==== Supplied passage ====

We choose the orthonormal basis of \(E_1\) so that the \(E_1^+\) eigenfunctions come before the \(E_1^-\) eigenfunctions.

Definition 1

  1. (a)

    A function is said to be half-bandlimited if it is a linear combination of low frequency eigenfunctions and midfrequency eigenfunctions in \(E_1^+\). Specifically,

    $$\begin{aligned} f = \sum _{k=1}^{\# V_0} a_k u_k . \end{aligned}$$
    (2.8)
  2. (b)

    The half-sampling operator H f is defined to be

    $$\begin{aligned} H f(x) = {\left\{ \begin{array}{ll} f(x) &{} \,\,\text {for }x\in V_0 \\ 0 &{} \text { for }x\in V_1 \end{array}\right. }, \end{aligned}$$
    (2.9)

    so that \(H=\frac{1}{2} (I+T)\). Note that we could also have defined an operator \(\widetilde{H}\) from functions on V to functions on \(V_0\) by restriction. Clearly H and \(\widetilde{H}\) contain the same information.

  3. (c)

==== Data excerpts ====

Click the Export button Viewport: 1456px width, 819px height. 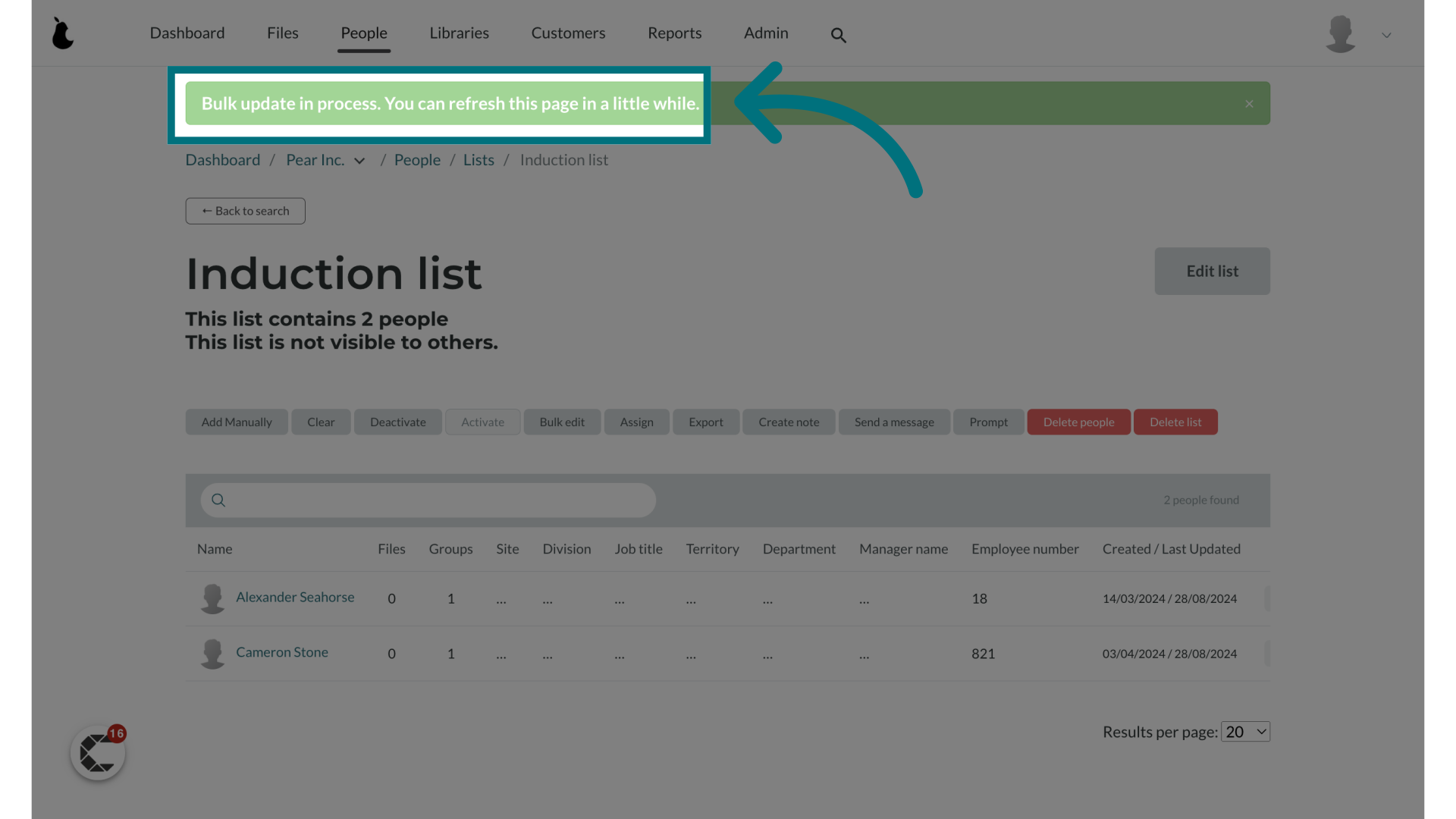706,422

====
==== Data excerpts ====

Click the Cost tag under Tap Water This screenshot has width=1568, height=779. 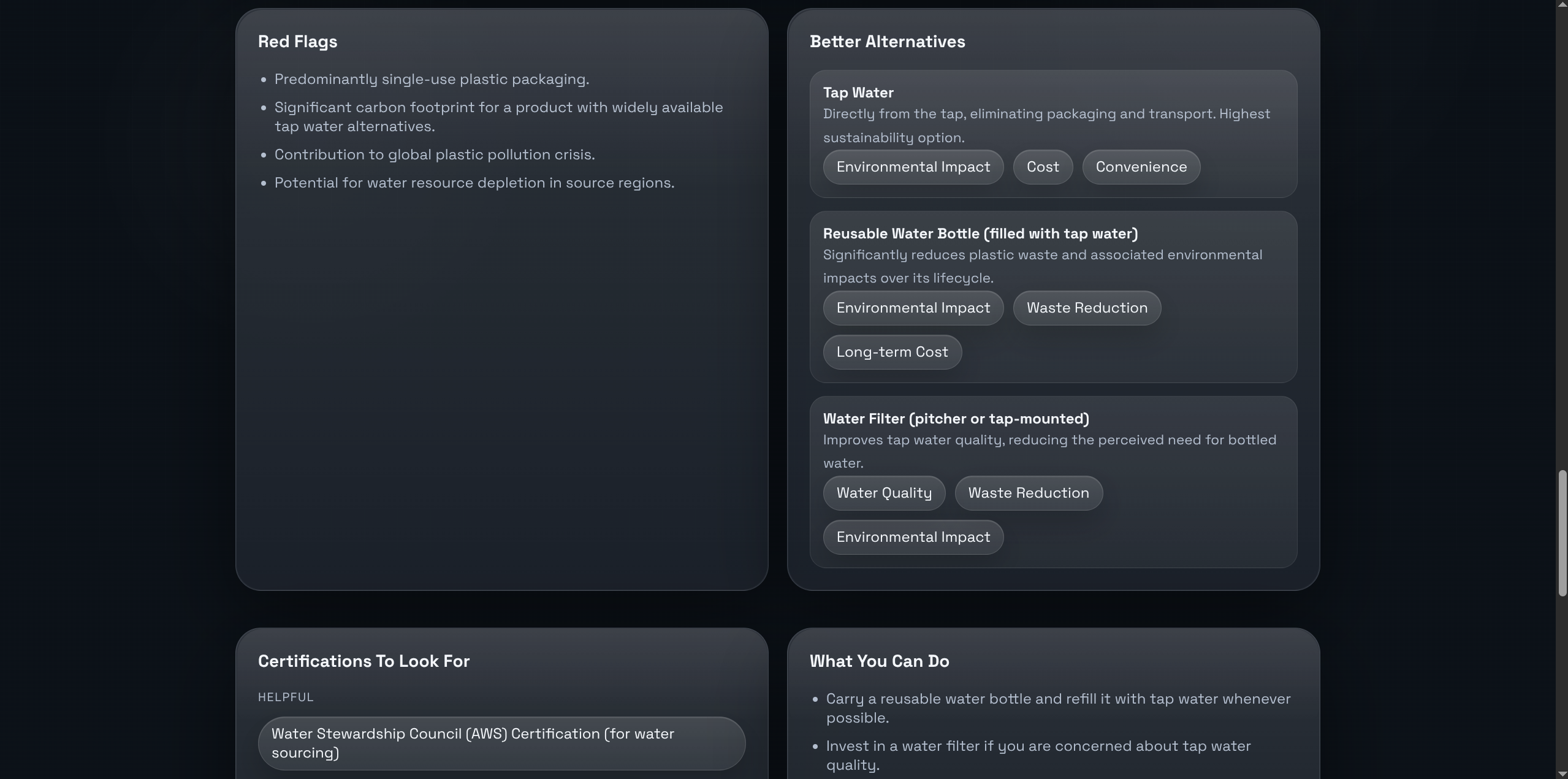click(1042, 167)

====

* **Your task**:
Carry on the passage about half-bandlimited functions and the half-sampling operator from its last line.

* **Task result**:
    We define the low-pass operator L by

    $$\begin{aligned} L\left( \sum _{k=1}^{\# V} a_k u_k\right) = \sum _{k=1}^{\# V_0} a_k u_k . \end{aligned}$$
    (2.10)

    Note that L is given explicitly as

    $$\begin{aligned} L f(x)&= \sum _{y\in V} \mathscr {L}(x,y) f(y) \mu (y) \quad \text {for}\end{aligned}$$
    (2.11)
    $$\begin{aligned} \mathscr {L}(x,y)&= \sum _{k=1}^{\# V_0} u_k(x) u_k(y) . \end{aligned}$$
    (2.12)

Theorem 1

A half-bandlimited function f is uniquely determined from its half-samples \(\widetilde{H} f\), and every function on \(V_0\) arises as \(\widetilde{H} f\) for some unique half-bandlimited function f. In other words, \(V_0\) is both a sampling set and an interpolation set for the space of half-bandlimited functions. Explicitly

$$\begin{aligned} f(x)&= \sum _{y\in V_0} K(x,y) H f(y) \mu (y) \quad \text {for} \end{aligned}$$
(2.13)
$$\begin{aligned} K(x,y)&= 2 \sum _{k=1}^M u_k(x) u_k(y) + \sum _{k=M+1}^{\# V_0} u_k(x) u_k(y) . \end{aligned}$$
(2.14)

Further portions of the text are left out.